### Importing necessary packages and libraries

In [1]:
from selenium import webdriver 
from selenium.webdriver.common.by import By
from bs4 import BeautifulSoup
from bs4 import Comment
from pprint import pprint
import pandas as pd
import numpy as np
import seaborn as sns
import matplotlib.pyplot as plt
import time
import requests


### Using Requests and BeautifulSoup to scrape NBA data for players

In [43]:
years = list(range(1984, 2024))
ppg_url = "https://www.basketball-reference.com/leagues/NBA_{}_per_game.html"
advanced_stats_url = "https://www.basketball-reference.com/leagues/NBA_{}_advanced.html"
standings_url = "https://www.basketball-reference.com/leagues/NBA_{}.html"


In [15]:
# Scrape MVP awards table from 2000-2023 and save as an HTML file
for year in years:
    base_url = f"https://www.basketball-reference.com/awards/awards_{year}.html"
    time.sleep(10)
    data = requests.get(base_url)

    with open(f'MVP_Data/{year}.html', 'w+', encoding="utf-8") as f:
        f.write(data.text)
    

### Extracting MVP candidates from 1984-2023

In [44]:
# Open each HTML file, parse out the table, create pandas dataframe
mvp_list = []
for year in years:
    with open(f"MVP_data/{year}.html", errors="ignore") as f:
        page = f.read()

        soup = BeautifulSoup(page, "html.parser")

        remove_header = soup.find("tr", class_='over_header').decompose()
        mvp_table = soup.find(id='mvp')
        mvp_df = pd.read_html(str(mvp_table))[0]
        mvp_df['Year'] = year
        mvp_list.append(mvp_df)

mvp_data = pd.concat(mvp_list)
mvp_data.reset_index(drop=True)
mvp_data.to_csv(f'MVP_data/mvp_awards.csv')

### Extracting ROY candidates from 2000-2023

In [26]:
roy_list = []
for year in years:
    with open(f"MVP_data/{year}.html", errors="ignore") as f:
        page = f.read()

        soup = BeautifulSoup(page, "html.parser")
        remove_header = soup.find("tr", class_='over_header').decompose()
        roy_table = soup.find(id='roy')
        roy_df = pd.read_html(str(roy_table),header=1)[0]
        roy_df['Year'] = year
        roy_list.append(roy_df)

roy_data = pd.concat(roy_list)
roy_data.reset_index(drop=True)
roy_data.to_csv(f'MVP_data/roy_awards.csv')

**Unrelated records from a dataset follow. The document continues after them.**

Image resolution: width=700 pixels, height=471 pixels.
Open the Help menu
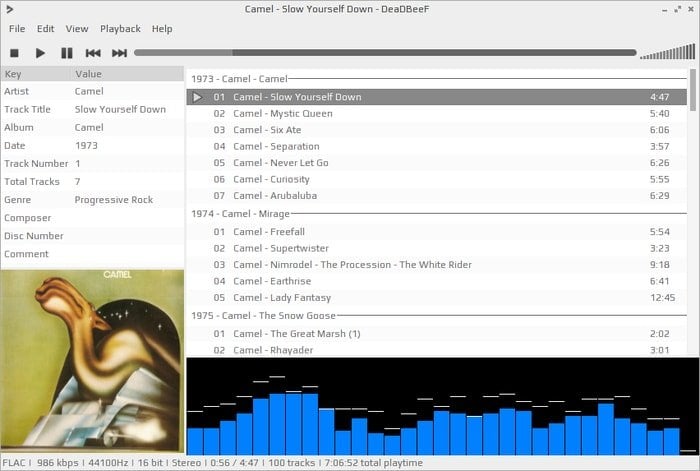point(162,29)
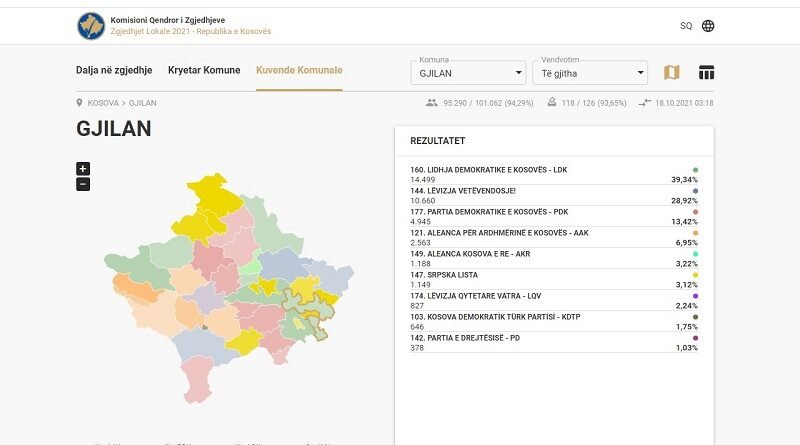Zoom in on the map
800x445 pixels.
click(83, 168)
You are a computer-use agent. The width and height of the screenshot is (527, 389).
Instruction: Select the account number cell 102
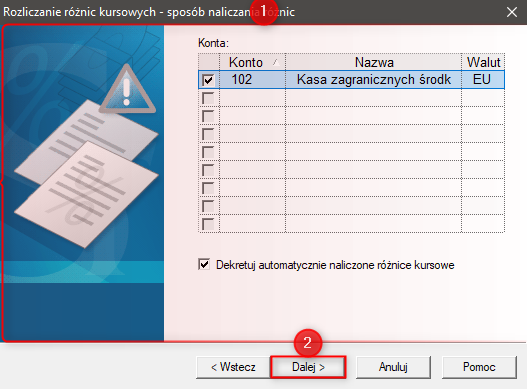(x=252, y=80)
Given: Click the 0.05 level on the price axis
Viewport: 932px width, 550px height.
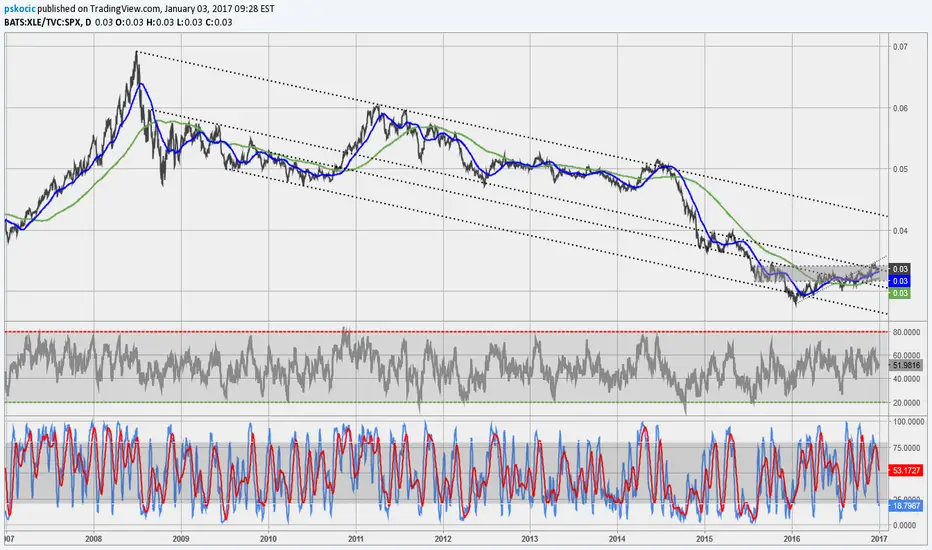Looking at the screenshot, I should click(x=901, y=169).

### Extracting DPOY candidates from 2000-2023

In [45]:
# Open each HTML file, parse out the table, create pandas dataframe
dpoy_list = []
for year in years:
    with open(f'MVP_data/{year}.html', errors="ignore") as f:
        page = f.read()

        soup = BeautifulSoup(page, "html.parser")
        soupTables = BeautifulSoup(''.join(soup.find_all(string=lambda text: isinstance(text, Comment) and '<table' in text)))
        soupTables.find("tr", class_="over_header").decompose()
        dpoy_table = soupTables.find('table', id="dpoy")
        dpoy_df = pd.read_html(str(dpoy_table))[0]
        dpoy_df['Year'] = year
        dpoy_list.append(dpoy_df)

dpoy_data = pd.concat(dpoy_list)
dpoy_data.reset_index(drop=True)
dpoy_data.to_csv('MVP_data/dpoy_awards.csv')

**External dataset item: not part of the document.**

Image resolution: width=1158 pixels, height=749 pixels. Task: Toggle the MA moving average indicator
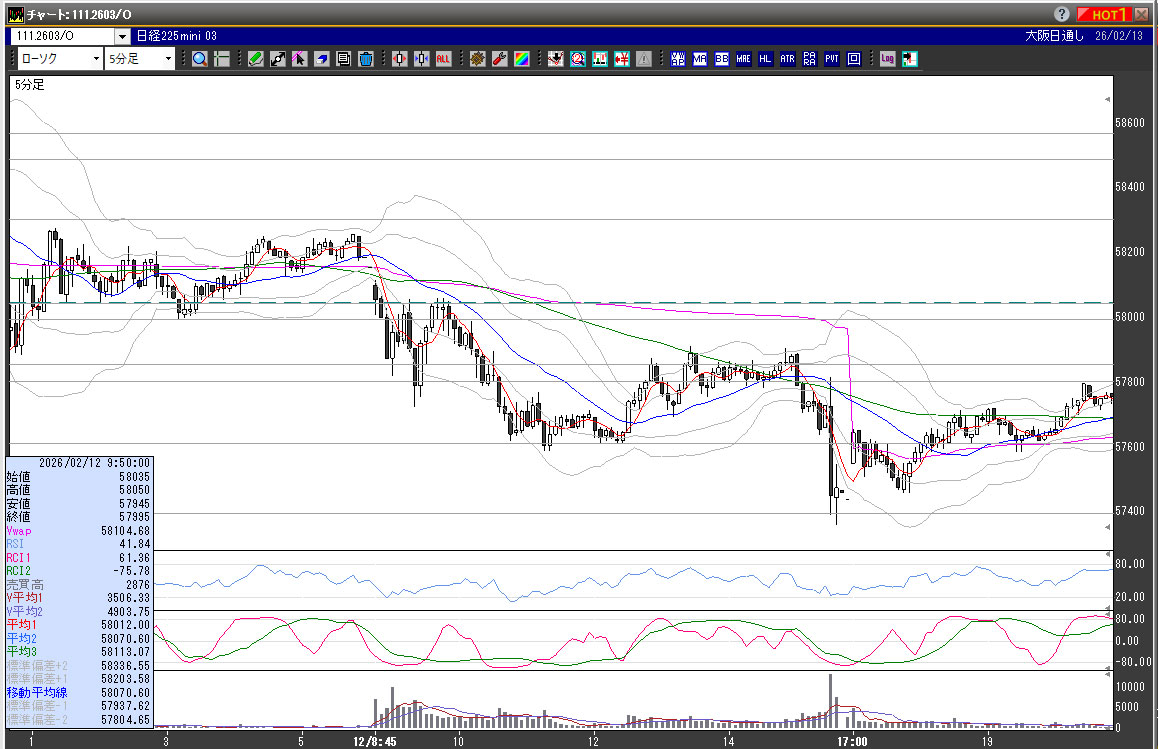point(699,59)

### Extracting SMOY candidates from 2000-2023

In [47]:
smoy_list = []
for year in years:
    with open(f'MVP_data/{year}.html', errors="ignore") as f:
        page = f.read()

        soup = BeautifulSoup(page, "html.parser")
        soupTables = BeautifulSoup(''.join(soup.find_all(string=lambda text: isinstance(text, Comment) and '<table' in text)))
        smoy_table = soupTables.find('table', id="smoy")
        smoy_df = pd.read_html(str(smoy_table), header=1)[0]
        smoy_df['Year'] = year
        smoy_list.append(smoy_df)

smoy_data = pd.concat(smoy_list)
smoy_data.reset_index(drop=True)
smoy_data.to_csv('MVP_data/smoy_awards.csv')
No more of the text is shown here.